With the competition moving from an under-18 to an under-19 competition after missing games in 2020 due to the COVID-19 pandemic, sides are having the same captains coming back and similar squads.
Murray Bushrangers talent manager Mick Wilson is greeted by familiar faces this season, with Kate Adams back to co-captain the Bushrangers’ girls side, while plenty of the boys are also returning.
“It means there are two age brackets vying to do well and be in the running for the draft,” Wilson said.
“The top two age groups are eligible and that's the first time we've had that."
The Bushrangers will now have affiliations with Collingwood's and Richmond's VFL and VFLW sides, too, allowing juniors to line-up in senior sides in the revamped East Coast VFL competition.

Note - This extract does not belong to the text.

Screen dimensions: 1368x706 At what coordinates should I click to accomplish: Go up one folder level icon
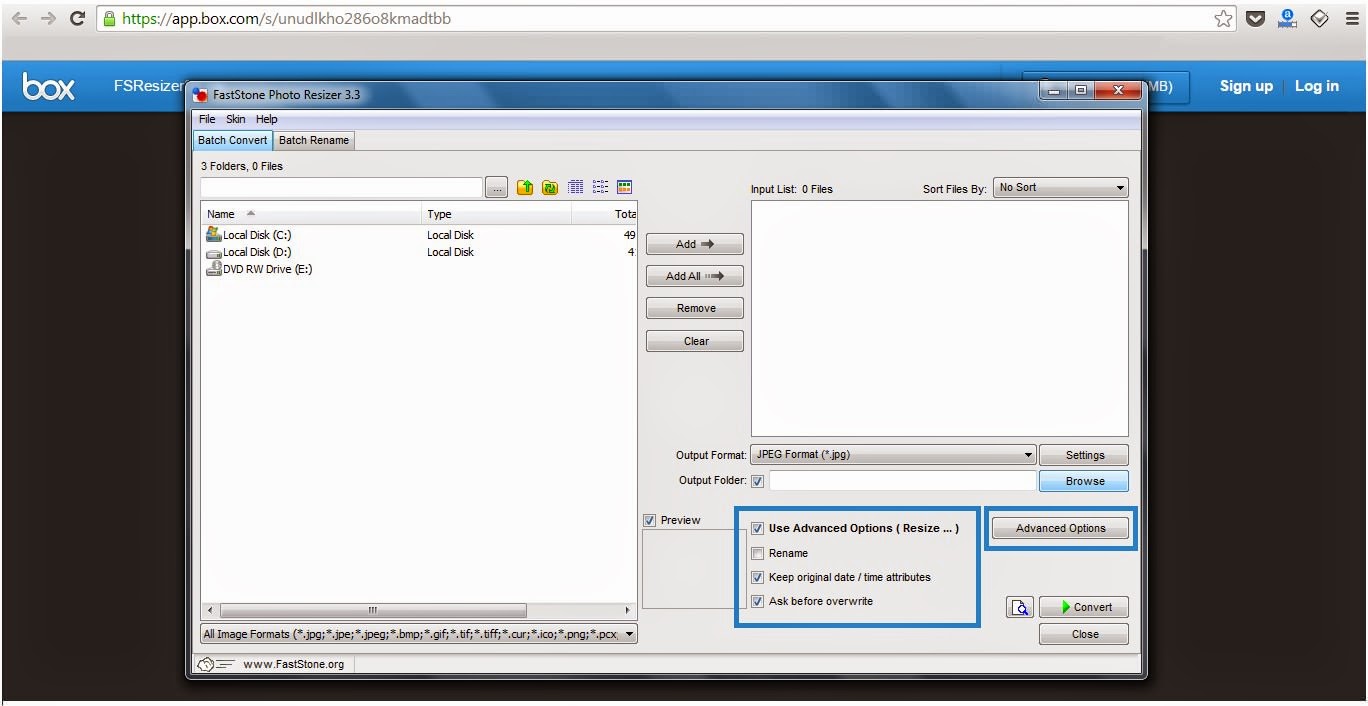[525, 188]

“It's a really interesting dynamic, if they get a look at a player they're more likely to be interested (at the draft),” Wilson said.

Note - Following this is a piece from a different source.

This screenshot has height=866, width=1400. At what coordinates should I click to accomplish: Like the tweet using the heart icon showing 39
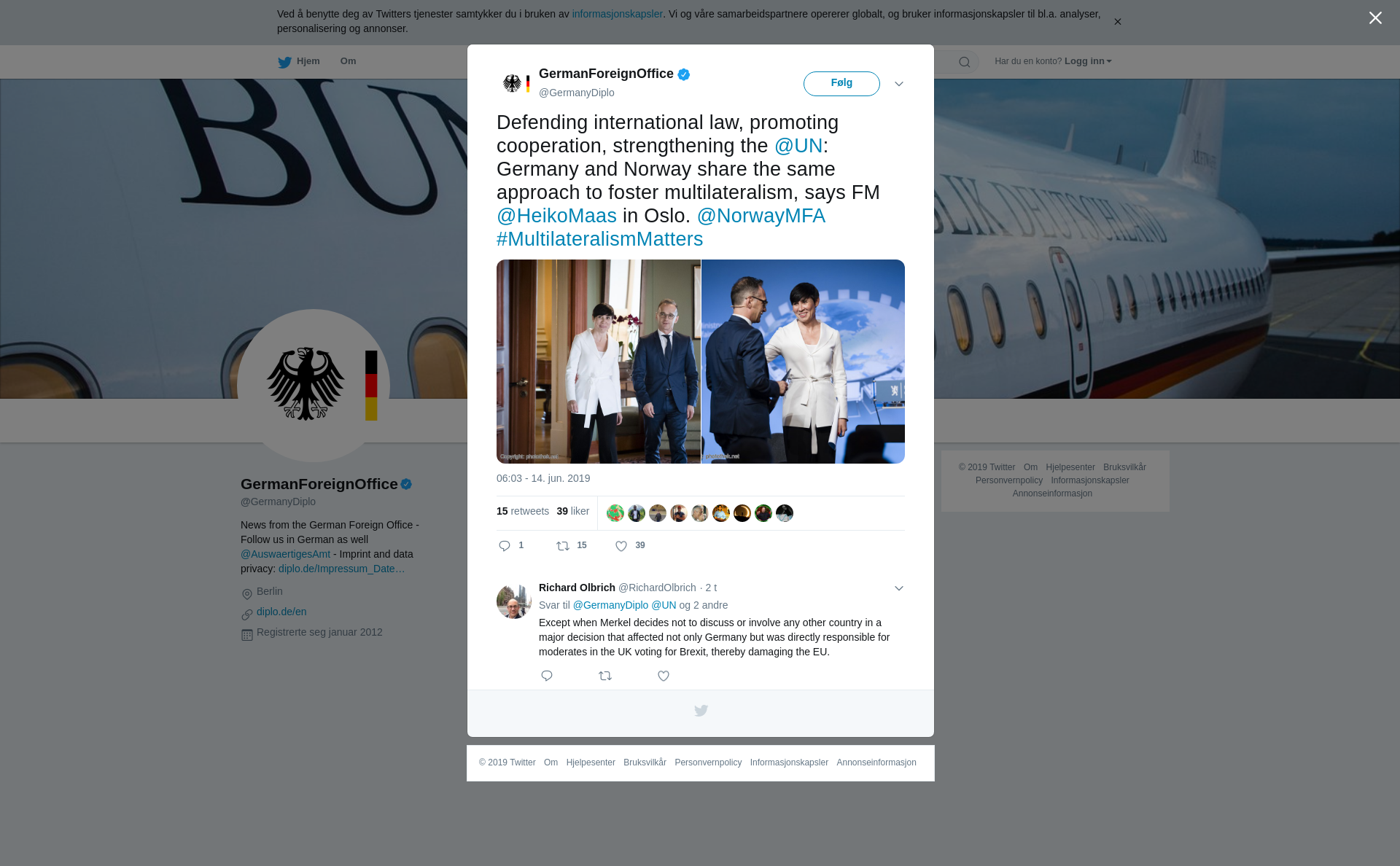621,546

He said the Bushrangers’ coaches and development sides didn't spend much time discussing the draft itself, especially after Zavier Maher — who was touted as a top-30 pick last year — was overlooked, but said missing out in a top-age year was no longer the be-all and end-all.
“People are being drafted well past their draft year now, the way it's evolved even up to 23 you can get picked up in the draft,” Wilson said.
The women's NAB League competition kicked off at the start of the AFLW season, and missing a game due to Victoria's snap five-day lockdown in February showed the Bushrangers would still need to be flexible.
“It'll be interesting to see the impact of COVID . . . but we think this group will be resilient enough,” he said.